Alberto Biasi nasce a Padova il 2 giugno 1937 da Giuseppe e Silvia Zappi Recordati. La sua è una famiglia che ha già donato all’arte una pittrice, Lavinia Fontana, nome assai noto della pittura seicentesca e un poeta, Tirsi Leucasio, iniziatore con Metastasio dell’Arcadia. Presto, negli anni della guerra, Alberto resta orfano di madre e viene accolto dalla nonna paterna a Carrara San Giorgio, un paesino della campagna padovana dove la nonna gestiva un’osteria. Cresce a contatto della gente di paese, in un’atmosfera di famiglia allargata, fino agli anni della scuola superiore, quando ritorna a Padova per frequentare il Liceo Classico, poi si sposta a Venezia per seguire l’istituto d’Architettura e il Corso Superiore di Disegno Industriale, dove vince una borsa di studio istituita da Paolo Venini. Sono anni di conoscenza e passioni artistiche, si avvicina e approfondisce momenti fondamentali dell’arte del Novecento: il movimento Neoplastico, il Futurismo, il Dadaismo entrano e si radicano nel percorso di formazione del giovane Biasi.

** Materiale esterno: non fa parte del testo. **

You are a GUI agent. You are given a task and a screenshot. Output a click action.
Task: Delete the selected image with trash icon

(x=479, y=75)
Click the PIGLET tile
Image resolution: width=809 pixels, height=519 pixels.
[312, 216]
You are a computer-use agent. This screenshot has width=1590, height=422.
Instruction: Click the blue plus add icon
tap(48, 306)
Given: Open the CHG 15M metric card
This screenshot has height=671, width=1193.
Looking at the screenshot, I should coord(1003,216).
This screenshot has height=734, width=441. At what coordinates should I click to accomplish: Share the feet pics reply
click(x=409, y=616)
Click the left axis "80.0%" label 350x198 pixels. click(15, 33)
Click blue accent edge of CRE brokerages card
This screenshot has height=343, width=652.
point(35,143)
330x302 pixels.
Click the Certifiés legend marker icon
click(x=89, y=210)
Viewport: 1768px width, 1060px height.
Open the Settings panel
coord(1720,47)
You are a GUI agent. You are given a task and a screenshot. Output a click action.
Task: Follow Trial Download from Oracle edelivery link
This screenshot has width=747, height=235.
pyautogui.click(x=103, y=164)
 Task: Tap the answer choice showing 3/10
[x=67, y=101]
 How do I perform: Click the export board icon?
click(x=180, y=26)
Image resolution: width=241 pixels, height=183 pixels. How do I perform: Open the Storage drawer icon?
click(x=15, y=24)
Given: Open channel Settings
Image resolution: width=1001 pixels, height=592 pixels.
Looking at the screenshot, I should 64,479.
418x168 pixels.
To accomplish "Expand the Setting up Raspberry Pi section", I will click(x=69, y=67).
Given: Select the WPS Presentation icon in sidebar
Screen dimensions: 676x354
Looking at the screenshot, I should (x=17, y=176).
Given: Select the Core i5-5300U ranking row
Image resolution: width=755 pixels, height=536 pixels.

Nel 1958 intraprende l’insegnamento di disegno e storia dell’arte nella scuola pubblica e nel ’69 gli viene assegnata la cattedra di arti della grafica pubblicitaria (che manterrà ininterrottamente fino al 1988). Intanto l’attività di artista prende corpo: nel ’59 riceve dalle mani di Virgilio Guidi il primo premio alla IV Biennale Giovanile d’Arte di Cittadella. E’ il primo riconoscimento pubblico di un artista che stava, seppur giovanissimo, filtrando fermenti, ideali politici, inquietudini artistiche: nasce il Gruppo Enne, padovano, con cui lavorerà (ma Biasi è l’anima e il motore trainante dello storico gruppo artistico) fino al suo scioglimento definitivo nel ’67. I contatti di Biasi si estendono ben presto a livello nazionale e internazionale: espone nel ‘60 con Manzoni e Castellani e gli artisti europei della ‘Nuova concezione artistica. Lo spirito innovativo di quegli anni lo vede protagonista: nel ’61 aderisce al movimento “Nuove tendenze”, nel ’62, come Gruppo N, con Bruno Munari, Enzo Mari e il Gruppo T partecipa alla fondazione del movimento dell’Arte Programmata.